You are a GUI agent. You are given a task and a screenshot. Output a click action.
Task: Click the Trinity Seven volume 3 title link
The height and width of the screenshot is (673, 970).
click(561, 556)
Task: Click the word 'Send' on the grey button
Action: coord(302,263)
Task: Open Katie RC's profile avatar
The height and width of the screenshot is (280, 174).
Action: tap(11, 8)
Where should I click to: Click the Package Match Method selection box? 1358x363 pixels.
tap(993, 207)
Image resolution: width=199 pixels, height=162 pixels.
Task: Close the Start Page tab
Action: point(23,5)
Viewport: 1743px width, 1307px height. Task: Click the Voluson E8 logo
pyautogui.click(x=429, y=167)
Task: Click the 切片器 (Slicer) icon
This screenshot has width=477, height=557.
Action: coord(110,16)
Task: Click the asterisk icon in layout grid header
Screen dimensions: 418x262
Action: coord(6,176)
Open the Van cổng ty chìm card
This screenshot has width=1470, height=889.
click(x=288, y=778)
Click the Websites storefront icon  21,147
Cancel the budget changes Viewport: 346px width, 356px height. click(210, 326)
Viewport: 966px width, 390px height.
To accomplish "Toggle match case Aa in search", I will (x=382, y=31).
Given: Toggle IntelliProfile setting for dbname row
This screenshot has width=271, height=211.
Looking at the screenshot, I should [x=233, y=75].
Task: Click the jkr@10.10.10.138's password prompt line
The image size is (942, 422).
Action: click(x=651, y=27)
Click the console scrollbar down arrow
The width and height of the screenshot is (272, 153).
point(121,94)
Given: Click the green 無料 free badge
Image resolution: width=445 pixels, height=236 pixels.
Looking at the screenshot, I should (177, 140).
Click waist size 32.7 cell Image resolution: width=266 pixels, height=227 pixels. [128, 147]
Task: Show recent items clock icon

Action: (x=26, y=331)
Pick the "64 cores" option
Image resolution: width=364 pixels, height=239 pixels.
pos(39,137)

:::::

### WHAT IS BEING ASKED
State the count of lines in the material above that include "Toggle", with no other words.

### EXERCISE OUTPUT
2